Die o.a. Beispiele bilden bei weitem nicht das Spektrum an Möglichkeiten ab, zeigen aber verschiedene Anwendungsrichtungen. Wie schnell und weitreichend dann solche Neuerungen wirken, demonstriert die Geschichte der Insulinproduktion: Bis Anfang der 1980er Jahre mussten Diabetiker das allergieträchtige Insulin aus den Bauchspeicheldrüsen von Rindern und Schweinen nutzen. Dann wurde seit 1982 gentechnisch hergestelltes Humaninsulin verfügbar. Heute spritzen fast alle Diabetiker rund um den Globus gentechnisch hergestelltes Humaninsulin in ihre Körper – auch Naturschützer und Biolandwirte sollen darunter sein.
Fazit
Es gibt viele Möglichkeiten eines sinnvollen, nicht nur profitorientierten Einsatzes der Gentechnik.

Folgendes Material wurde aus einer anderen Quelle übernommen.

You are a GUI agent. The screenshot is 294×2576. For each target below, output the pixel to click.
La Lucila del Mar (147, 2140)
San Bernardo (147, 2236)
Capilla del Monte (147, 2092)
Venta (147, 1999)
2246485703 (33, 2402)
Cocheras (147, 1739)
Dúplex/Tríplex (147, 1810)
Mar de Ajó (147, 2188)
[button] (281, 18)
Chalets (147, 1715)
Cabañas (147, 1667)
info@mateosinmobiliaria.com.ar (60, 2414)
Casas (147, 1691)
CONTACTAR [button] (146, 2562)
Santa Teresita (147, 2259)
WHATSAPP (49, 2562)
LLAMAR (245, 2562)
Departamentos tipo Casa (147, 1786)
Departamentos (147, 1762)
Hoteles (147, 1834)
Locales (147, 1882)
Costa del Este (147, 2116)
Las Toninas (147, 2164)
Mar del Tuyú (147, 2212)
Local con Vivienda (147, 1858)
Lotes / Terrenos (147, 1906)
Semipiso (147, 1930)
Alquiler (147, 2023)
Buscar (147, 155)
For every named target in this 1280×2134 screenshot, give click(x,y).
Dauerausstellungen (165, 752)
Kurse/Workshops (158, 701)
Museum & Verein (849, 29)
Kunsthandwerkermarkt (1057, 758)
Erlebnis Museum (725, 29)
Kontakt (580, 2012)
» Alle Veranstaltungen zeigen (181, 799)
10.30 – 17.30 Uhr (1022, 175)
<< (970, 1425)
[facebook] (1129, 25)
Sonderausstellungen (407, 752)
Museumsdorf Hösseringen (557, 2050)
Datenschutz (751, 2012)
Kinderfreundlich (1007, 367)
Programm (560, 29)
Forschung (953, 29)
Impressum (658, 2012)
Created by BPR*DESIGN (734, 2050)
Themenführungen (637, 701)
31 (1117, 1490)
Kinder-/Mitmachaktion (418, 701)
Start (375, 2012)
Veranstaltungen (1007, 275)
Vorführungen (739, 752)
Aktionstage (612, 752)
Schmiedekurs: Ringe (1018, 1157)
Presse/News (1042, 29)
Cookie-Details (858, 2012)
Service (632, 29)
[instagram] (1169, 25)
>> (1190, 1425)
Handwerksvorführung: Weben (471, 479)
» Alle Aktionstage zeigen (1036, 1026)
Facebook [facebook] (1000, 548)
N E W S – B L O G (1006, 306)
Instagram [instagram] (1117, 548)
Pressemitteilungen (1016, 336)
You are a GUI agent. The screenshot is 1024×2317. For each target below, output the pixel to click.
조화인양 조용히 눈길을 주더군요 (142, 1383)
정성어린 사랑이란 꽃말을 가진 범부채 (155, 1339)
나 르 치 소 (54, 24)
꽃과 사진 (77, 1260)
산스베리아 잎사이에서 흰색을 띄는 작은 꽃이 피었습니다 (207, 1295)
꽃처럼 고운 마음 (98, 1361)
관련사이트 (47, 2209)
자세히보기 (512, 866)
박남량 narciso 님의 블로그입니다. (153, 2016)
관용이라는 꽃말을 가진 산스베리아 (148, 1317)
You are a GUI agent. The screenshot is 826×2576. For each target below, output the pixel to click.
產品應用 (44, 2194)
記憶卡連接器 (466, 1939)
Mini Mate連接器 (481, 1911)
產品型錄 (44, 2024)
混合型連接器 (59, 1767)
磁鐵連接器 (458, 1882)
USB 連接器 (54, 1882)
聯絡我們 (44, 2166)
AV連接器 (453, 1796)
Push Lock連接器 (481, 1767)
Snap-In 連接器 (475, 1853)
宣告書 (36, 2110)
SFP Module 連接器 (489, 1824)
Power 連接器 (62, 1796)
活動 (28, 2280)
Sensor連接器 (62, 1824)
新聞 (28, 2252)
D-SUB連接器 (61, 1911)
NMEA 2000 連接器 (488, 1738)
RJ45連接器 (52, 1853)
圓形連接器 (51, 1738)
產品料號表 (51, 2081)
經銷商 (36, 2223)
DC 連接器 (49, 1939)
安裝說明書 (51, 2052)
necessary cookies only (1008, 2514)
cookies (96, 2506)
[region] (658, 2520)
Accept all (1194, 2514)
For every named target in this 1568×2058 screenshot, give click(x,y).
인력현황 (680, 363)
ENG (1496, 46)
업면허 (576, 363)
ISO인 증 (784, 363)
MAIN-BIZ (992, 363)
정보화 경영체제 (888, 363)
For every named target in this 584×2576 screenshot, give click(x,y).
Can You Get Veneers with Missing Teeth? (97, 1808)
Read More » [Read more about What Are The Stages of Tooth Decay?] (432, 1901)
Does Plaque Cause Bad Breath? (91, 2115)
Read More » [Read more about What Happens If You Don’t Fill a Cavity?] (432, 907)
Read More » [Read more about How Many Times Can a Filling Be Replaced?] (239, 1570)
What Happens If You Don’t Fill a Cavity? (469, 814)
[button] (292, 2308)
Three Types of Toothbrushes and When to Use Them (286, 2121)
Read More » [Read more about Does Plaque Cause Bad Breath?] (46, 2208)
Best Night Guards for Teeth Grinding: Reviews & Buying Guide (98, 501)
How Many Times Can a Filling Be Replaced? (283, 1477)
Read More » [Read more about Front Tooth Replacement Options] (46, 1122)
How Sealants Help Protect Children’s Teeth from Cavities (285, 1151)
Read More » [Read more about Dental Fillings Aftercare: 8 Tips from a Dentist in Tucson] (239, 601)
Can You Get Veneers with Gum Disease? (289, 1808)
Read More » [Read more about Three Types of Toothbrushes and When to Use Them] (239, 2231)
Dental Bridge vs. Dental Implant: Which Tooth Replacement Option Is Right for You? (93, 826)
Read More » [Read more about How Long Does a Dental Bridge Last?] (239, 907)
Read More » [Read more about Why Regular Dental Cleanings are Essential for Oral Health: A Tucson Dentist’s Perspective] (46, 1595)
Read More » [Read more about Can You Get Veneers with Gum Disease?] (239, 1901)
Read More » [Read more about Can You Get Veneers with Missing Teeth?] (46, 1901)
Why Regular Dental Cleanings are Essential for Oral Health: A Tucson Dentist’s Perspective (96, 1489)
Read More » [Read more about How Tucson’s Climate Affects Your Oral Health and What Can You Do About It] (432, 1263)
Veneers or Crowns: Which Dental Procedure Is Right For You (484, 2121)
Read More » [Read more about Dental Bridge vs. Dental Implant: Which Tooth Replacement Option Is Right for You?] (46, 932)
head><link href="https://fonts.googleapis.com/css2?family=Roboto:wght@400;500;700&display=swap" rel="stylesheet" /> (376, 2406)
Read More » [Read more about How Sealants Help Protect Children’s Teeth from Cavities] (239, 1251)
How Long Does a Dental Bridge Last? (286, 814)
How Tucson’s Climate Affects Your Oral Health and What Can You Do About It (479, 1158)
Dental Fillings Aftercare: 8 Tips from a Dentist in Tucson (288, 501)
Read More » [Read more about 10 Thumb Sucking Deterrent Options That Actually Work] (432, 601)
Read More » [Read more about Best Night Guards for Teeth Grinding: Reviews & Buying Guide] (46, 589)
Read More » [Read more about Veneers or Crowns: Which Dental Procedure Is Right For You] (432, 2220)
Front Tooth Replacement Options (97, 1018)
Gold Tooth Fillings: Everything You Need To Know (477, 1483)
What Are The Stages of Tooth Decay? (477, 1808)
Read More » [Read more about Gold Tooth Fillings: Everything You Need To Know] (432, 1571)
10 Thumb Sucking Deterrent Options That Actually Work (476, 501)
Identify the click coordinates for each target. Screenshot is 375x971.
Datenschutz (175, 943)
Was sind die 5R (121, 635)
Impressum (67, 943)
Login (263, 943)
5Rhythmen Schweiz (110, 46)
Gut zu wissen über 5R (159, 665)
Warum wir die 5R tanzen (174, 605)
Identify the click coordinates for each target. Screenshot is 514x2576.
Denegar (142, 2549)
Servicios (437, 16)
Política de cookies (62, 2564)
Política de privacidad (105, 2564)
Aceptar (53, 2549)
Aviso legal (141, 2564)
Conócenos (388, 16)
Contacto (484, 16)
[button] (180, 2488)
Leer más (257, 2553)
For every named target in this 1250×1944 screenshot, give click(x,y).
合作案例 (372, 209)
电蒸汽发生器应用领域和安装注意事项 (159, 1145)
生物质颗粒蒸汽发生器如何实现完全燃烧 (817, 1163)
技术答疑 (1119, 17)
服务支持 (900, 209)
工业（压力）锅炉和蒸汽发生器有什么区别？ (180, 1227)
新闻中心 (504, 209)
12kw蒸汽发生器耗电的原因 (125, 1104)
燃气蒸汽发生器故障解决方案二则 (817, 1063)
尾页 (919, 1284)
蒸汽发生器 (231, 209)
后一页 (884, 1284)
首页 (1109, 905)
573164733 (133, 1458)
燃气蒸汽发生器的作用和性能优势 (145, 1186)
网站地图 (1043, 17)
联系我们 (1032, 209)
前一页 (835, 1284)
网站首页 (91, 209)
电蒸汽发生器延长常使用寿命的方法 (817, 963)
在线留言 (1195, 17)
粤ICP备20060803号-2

Und diese Möglichkeiten müssen längst nicht zu neuen Abhängigkeiten von Konzernen führen. Vielleicht tritt eines Tages neben den SolarRebell auch ein GentechnikRebell, der mittels eines technischen Baukastens Pflanzen den Bedürfnissen des eigenen Gartens anpasst – in anderen Bereichen wie Energie/SolarRebell und 3-D-Druck gibt es ja bereits heute die Tendenz zur individuellen Selbstermächtigung.
Jedenfalls besteht kein Grund, über die Gentechnik im Allgemeinen und die neuen Genome-Editing-Methoden im Besonderen Horrorszenarien zu verbreiten, wie es manche Naturschützer tun.
Vor einiger Zeit sagte ein politischer Spötter, ohne Kopftuchzwang und Frauenunterdrückung würde die Islamische Republik Iran ihren Kern und Sinn verlieren. Vielleicht ist das ja beim Naturschutz hinsichtlich Gentechnik-Ablehnung und Verbotsforderungen ähnlich.